Your goal —
Change "DDos" to "DDoS" in the stretch from the line containing "高防 (200, 138)" through the line containing "未备案 (298, 448)", and write out only those lines again with nothing else altered.

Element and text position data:
====

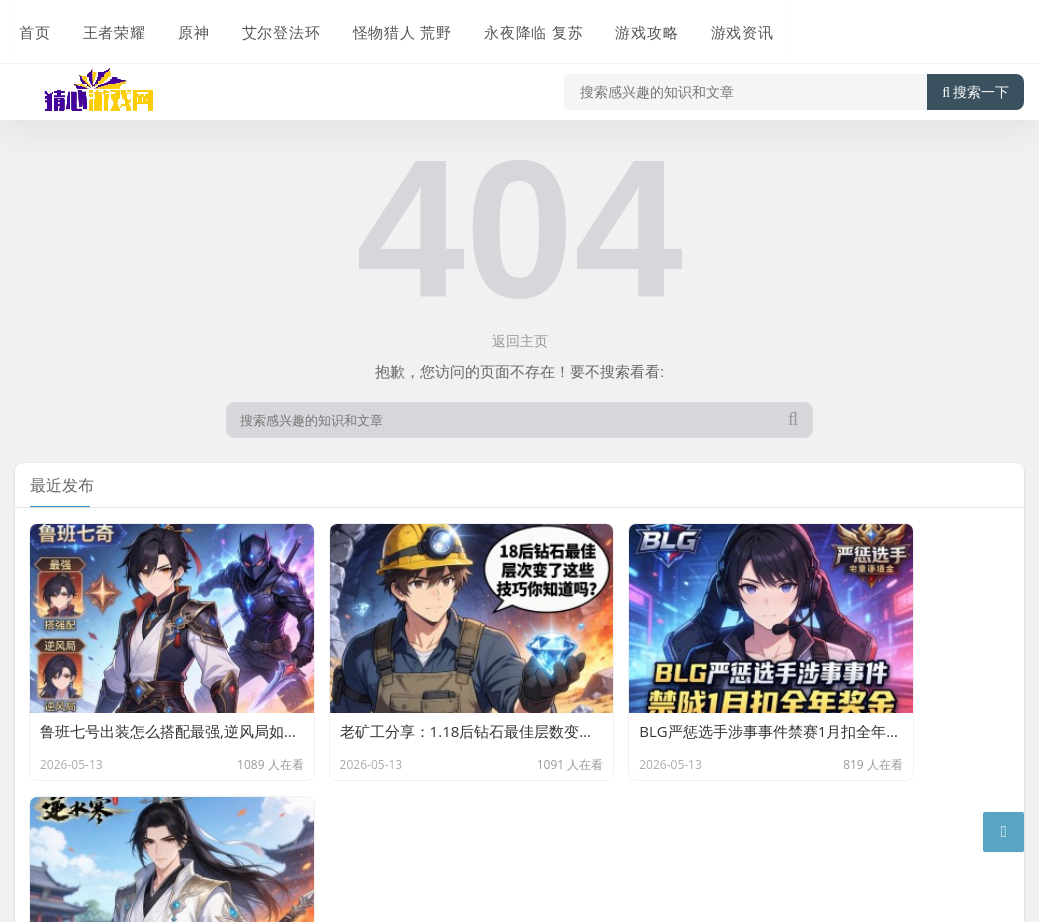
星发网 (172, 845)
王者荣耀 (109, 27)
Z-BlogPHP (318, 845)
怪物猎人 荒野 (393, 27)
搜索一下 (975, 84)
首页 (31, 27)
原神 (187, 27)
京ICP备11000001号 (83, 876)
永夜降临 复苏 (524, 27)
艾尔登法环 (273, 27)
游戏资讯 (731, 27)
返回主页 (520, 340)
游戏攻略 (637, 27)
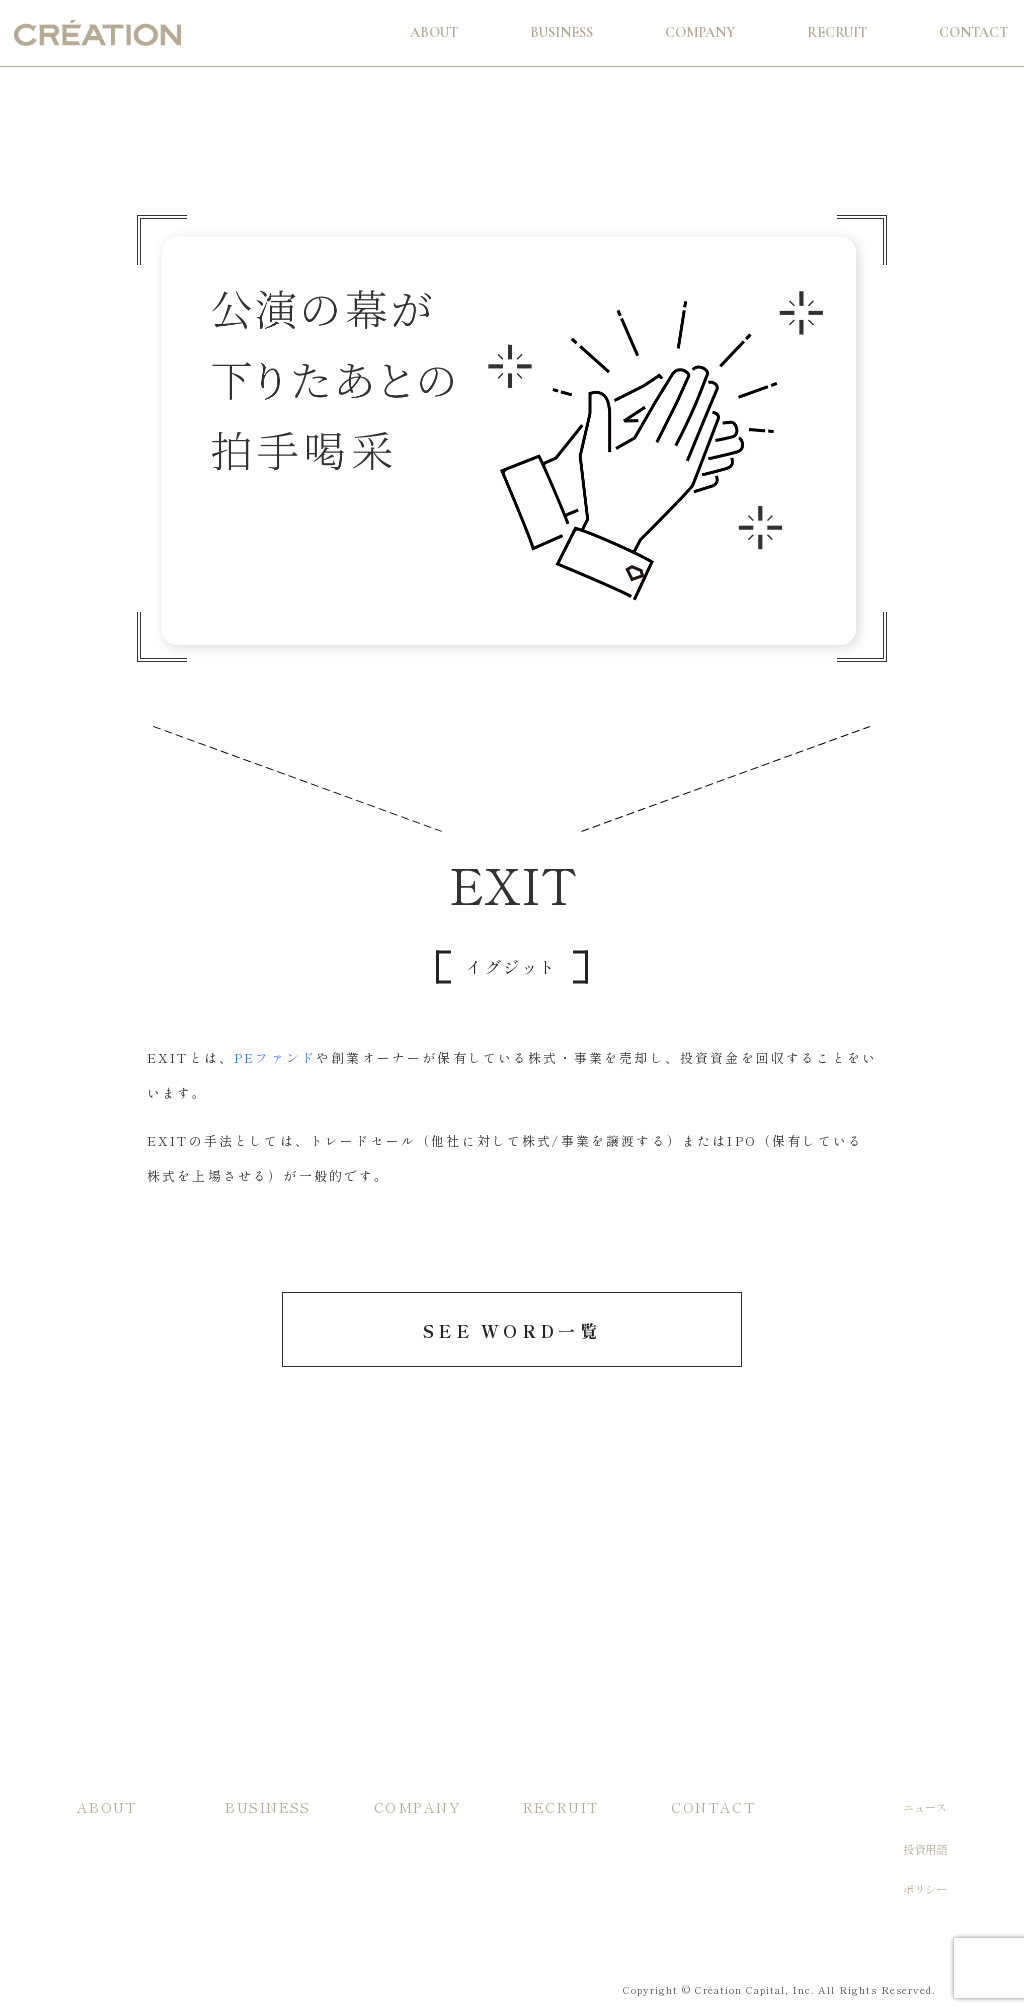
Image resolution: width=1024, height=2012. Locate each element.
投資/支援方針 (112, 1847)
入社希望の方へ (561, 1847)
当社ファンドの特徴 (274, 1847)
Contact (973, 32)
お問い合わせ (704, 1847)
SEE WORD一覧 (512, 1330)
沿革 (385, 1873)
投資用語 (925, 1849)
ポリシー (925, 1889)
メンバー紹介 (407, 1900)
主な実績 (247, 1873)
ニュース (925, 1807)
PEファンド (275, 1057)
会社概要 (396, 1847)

====

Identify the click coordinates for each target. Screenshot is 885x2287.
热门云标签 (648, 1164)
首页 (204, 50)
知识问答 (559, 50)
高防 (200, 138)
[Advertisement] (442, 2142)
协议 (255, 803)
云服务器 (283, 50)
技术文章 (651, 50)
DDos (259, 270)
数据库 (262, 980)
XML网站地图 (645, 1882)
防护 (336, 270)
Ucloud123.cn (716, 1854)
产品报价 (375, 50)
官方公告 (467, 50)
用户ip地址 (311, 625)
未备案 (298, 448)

====

Answer —
高防 (200, 138)
[Advertisement] (442, 2142)
协议 (255, 803)
云服务器 (283, 50)
技术文章 (651, 50)
DDoS (259, 270)
数据库 (262, 980)
XML网站地图 (645, 1882)
防护 (336, 270)
Ucloud123.cn (716, 1854)
产品报价 (375, 50)
官方公告 (467, 50)
用户ip地址 (311, 625)
未备案 (298, 448)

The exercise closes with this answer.